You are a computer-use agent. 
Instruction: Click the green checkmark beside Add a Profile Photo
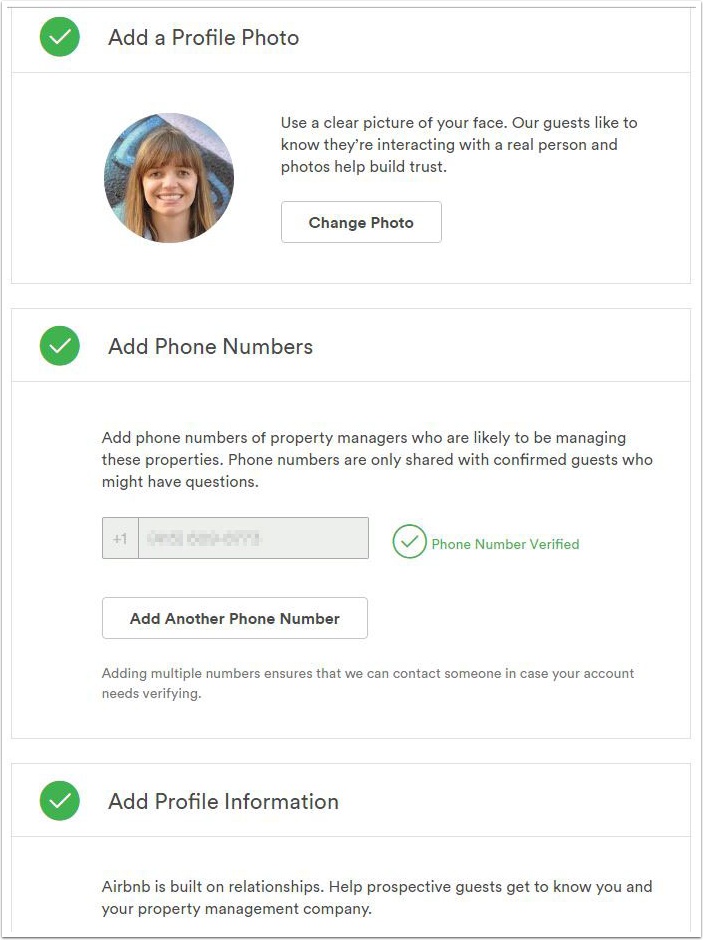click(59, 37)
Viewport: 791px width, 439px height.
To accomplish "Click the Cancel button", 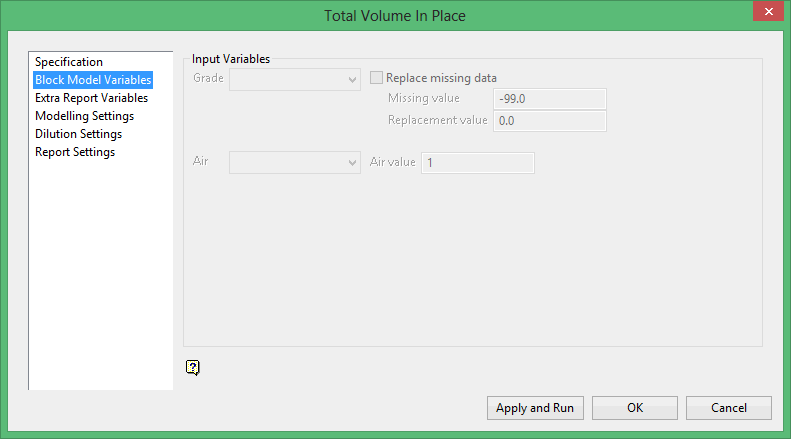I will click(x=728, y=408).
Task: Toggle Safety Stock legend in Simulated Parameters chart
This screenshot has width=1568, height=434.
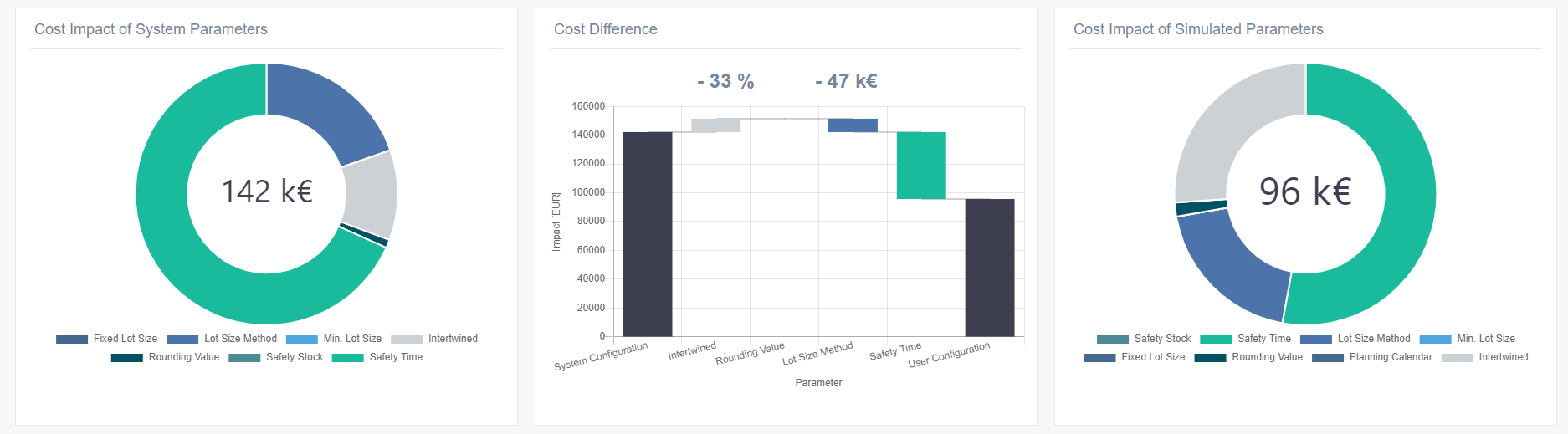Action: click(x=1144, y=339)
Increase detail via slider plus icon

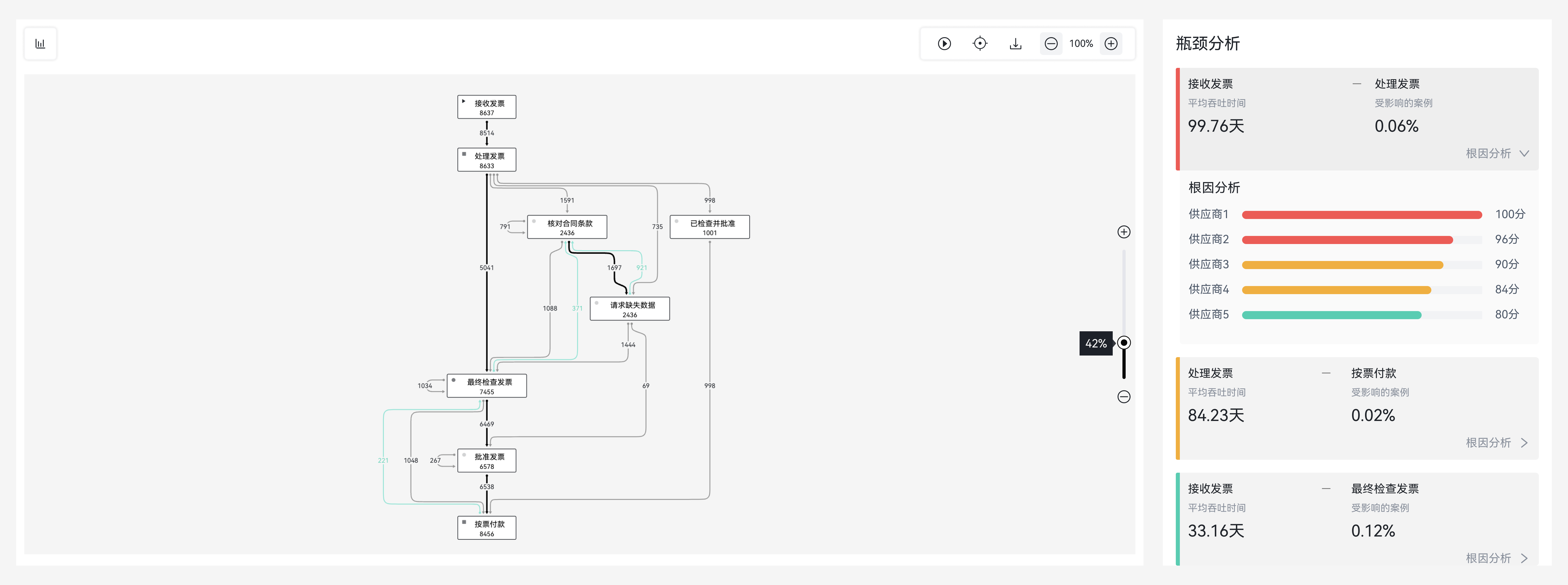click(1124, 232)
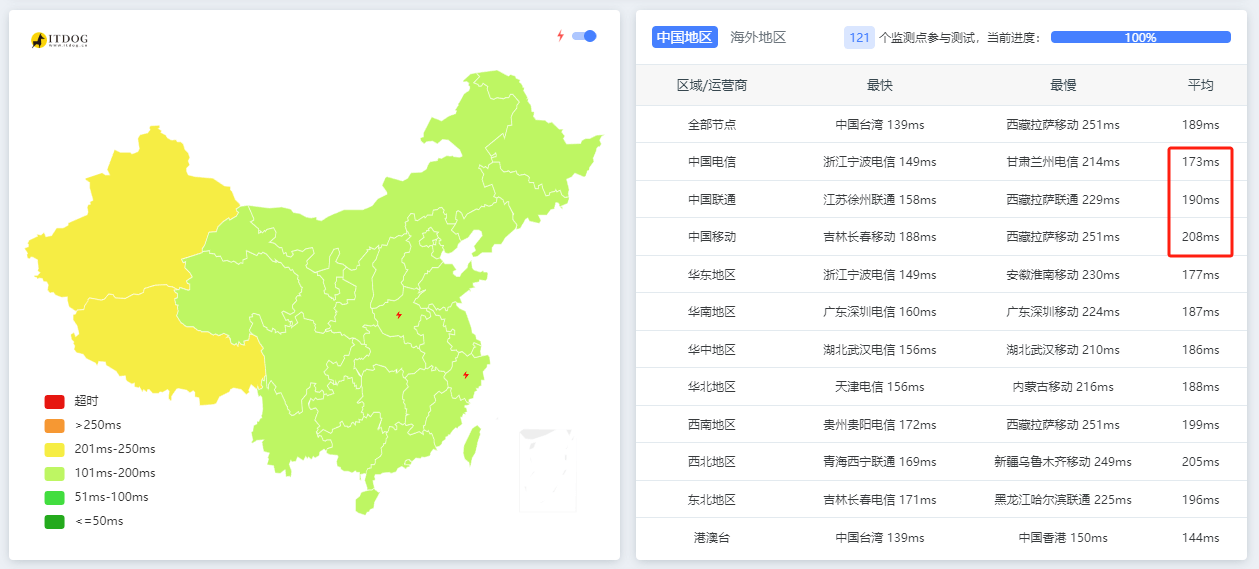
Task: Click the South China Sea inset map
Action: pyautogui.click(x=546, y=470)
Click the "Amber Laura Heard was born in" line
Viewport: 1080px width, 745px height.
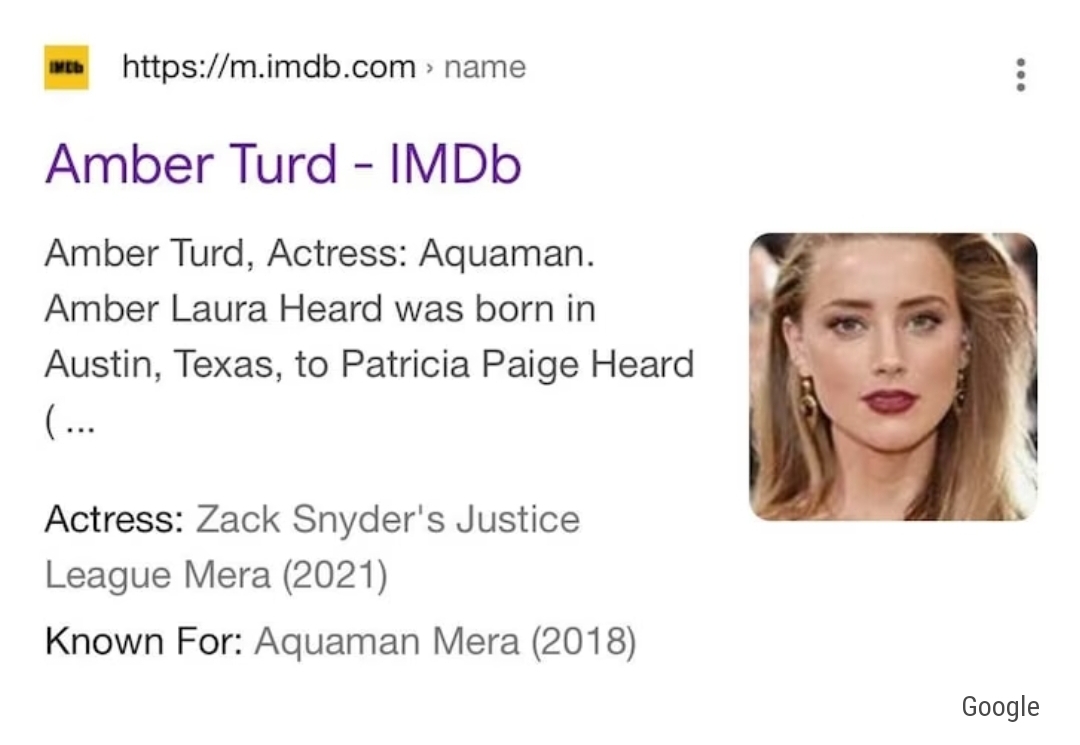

● What you are asked to do
Copy everything from the line containing "Increase detail via slider plus icon" down through the end of the items, swapping "slider" for "zoom bar" and leaving all else unchanged. Leave the pictures out of your copy.

● Result
Increase detail via zoom bar plus icon

click(1124, 232)
Task: Click the South China Sea inset map
Action: pyautogui.click(x=546, y=470)
Click the "Amber Laura Heard was born in" line
Viewport: 1080px width, 745px height.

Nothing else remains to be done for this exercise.